Magdalen was running from the outcrop, but instead of turning right to the mango farm, she turned left towards the lake. Devil was after her, but she had a head start, and there was Joel’s car! What a relief to see it, with the keys ready to go! And then the car wouldn’t start. She tried it again and again. Devil would appear any second. There was no time to run. The boot was the only place to hide.
Tell him, Greta, she told herself, tell him what Danny said. Tell him why she was running.
But Joel had more to say.
‘Magdalen was in the boot. She must’ve wrapped herself in the old tarp—that’s why we didn’t see her. I’ll never know why she did that. Maybe we were too rowdy drunk for her. And she was wild at me, over Lennie. For helping him leave, and for cutting off those bracelets.’
He ran his tongue over his lips.
‘I heard her too late.’
Greta saw it all playing out before her.
The flames were licking the ceiling, the doors, the front seats. The car was an inferno. Gabe was pulling his leg, but Joel was hanging on to the back seat, to the voice he could hear behind it. He had a knife. He was cutting into the seat to reach that muffled voice. God knew how long she’d been calling out. The vinyl started melting into Joel. The air was a thick fog, his skin prickled with vicious heat. His own self might peel from his body. And pounding against his skull was that desperate thudding. The other boys dragged him out, with Joel screeching what he’d heard. His foot set off the handbrake as they hauled him out. He scrabbled upright and went for the boot.
‘Joel, Joel, she’s gonna explode!’ Danny screamed.
Headlights zinged onto them. Gabe yanked Joel aside. Radek’s ute roared forward and rammed the burning car. As it left the bank, the boot popped open. Inside was a fiery wraith. Joel leaped after her. For a brief moment he caught hold of her arm. They were all one creature, Magdalen in the car and Joel reaching out. An airborne phoenix over the deep. And then the car plunged, and Joel dived into the poison water.
‘It was all too late,’ he said to the moonlit lake.
‘It was an accident, Joel. A terrible, terrible accident.’ Greta’s words were slow in her mouth. They belonged to someone else.
‘Maybe. But however you look at it we set her alight. Her own brothers.’
‘You couldn’t have known she’d be in there,’ whispered Greta.
‘Truth is I didn’t get her out of that burning car fast enough. I killed her.’ Every breath was a sob now. ‘Look after Magdalen. That’s all our mother ever asked of me.’ He shook his head. ‘Six brothers. Not one of us could do it.’
A curlew wailed, and another set up its echoing cry. They called in tandem, faster and faster until one gave the final shriek. Joel took in a breath and wrestled to find a steadier voice.
‘There were people who used to say Magdalen wasn’t all there—because of how she was, with her wonky hearing and quirky ways, you know? People couldn’t work her out. She didn’t match their idea of normal.’ He’d found his usual voice again, his words were very clear in the quiet. ‘But in the end it was us who weren’t there. We weren’t there at all.’
Suddenly Greta could see all the way through—the water and Joel and the secrets of this place. The car, the fire and the burning girl. Magdalen. Maria. Fedor. None of them was missing. They were all there under the surface. They had been there all this time, staring back at her.
The moon guides Joel in through the passageway. He is thin and vulnerable, passing between walls of moonlit stone. The rock breathes into him. At the end is a tumble of boulders and stones. They have fallen from higher up, from the outside world, the sky even. He looks up at the steep spill of them to the dark night, the spray of stars that shiver.

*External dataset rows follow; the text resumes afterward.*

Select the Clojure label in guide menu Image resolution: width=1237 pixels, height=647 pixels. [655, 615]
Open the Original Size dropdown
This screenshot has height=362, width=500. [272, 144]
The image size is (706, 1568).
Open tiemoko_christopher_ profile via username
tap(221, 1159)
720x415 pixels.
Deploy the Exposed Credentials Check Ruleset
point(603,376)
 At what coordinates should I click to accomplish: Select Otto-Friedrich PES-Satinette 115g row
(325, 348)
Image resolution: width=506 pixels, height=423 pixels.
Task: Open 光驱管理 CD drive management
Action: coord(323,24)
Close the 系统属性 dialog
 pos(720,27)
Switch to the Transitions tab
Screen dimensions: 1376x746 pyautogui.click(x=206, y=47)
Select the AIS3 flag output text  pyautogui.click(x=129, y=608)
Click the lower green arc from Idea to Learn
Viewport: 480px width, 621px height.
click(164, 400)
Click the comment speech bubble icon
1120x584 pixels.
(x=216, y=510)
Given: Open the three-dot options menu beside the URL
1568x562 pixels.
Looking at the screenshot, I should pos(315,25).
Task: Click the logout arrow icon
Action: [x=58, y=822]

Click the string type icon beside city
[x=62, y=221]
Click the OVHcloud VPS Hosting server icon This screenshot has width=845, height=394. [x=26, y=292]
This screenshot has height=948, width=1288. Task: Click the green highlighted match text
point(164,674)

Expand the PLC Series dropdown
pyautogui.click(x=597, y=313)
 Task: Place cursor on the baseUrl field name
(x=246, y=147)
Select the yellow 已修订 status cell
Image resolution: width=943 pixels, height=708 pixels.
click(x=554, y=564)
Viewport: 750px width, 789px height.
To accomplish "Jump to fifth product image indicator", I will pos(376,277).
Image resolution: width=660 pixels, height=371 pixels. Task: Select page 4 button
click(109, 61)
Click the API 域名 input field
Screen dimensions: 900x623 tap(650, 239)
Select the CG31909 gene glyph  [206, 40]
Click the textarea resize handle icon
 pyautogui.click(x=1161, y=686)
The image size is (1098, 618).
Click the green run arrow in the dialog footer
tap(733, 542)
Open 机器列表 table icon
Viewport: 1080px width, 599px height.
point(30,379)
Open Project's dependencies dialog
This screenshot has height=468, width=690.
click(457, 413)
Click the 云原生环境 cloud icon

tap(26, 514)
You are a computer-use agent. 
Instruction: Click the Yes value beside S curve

He walks up the haphazard steps to a smooth platform. The moon’s light casts a silver clarity over the landscape. He can see in every direction. From the dark shade of the mango orchard, through the valley, to the lake. And up the hill to the homestead.
Behind him the shack has a soft glow inside. His wife has tethered it down with ropes of vine and stem. But above all his own children earth that little house to its ground. They wake up fearless, and live.
A bush stone-curlew cries. He hears its wail in a different way, standing on this ground of stone in the dark. He hears a different note in the lament, an appeal, a salutation, an announcement. He is struck by it.
The last cry courses through him. The rain is a mist, drifting in. Fine spray gathers on his skin. The rain thickens and the rocks gleam water.
Below him where he cannot see a dark filament passes. It is Magdalen, his sister. She has paused beneath where he’s standing. Her palms are held flat against the stone, her ear is pressed to the rock. She is listening to that breathing, the quiet noise of him under the rain. It is the softest keening.
34
Greta walked up the firebreak alone with this new truth. She’d been stripped of a cloudy film. The image of the burning brother carrying his burning sister had seeped into her. She understood everything in a different light. The car, the lake and every anecdote Joel had told about his family. The photos and audio cassettes, Maria’s candlestick, the blood-red tulips on her shawl. And above all, Joel.
The camping light on the table and Rex’s bark greeted her. It was like stepping out of a time warp. Rex came to her from under the verandah. She untied him.
Everything was as she had left it. The beading boxes and the half-done necklace. The pot of stew snug among coals in the oven. She ate some of it, hungrily, and put the rest in the fridge for Joel.
After a shower she set up her father’s lantern on the shack’s verandah as a beacon for Joel, and went to the cabin to wait for him. She found taper candles and lit one in Maria’s candlestick, and stood others in jars. Then she settled herself on the day bed on the balcony to wait for him. Rex curled up underneath.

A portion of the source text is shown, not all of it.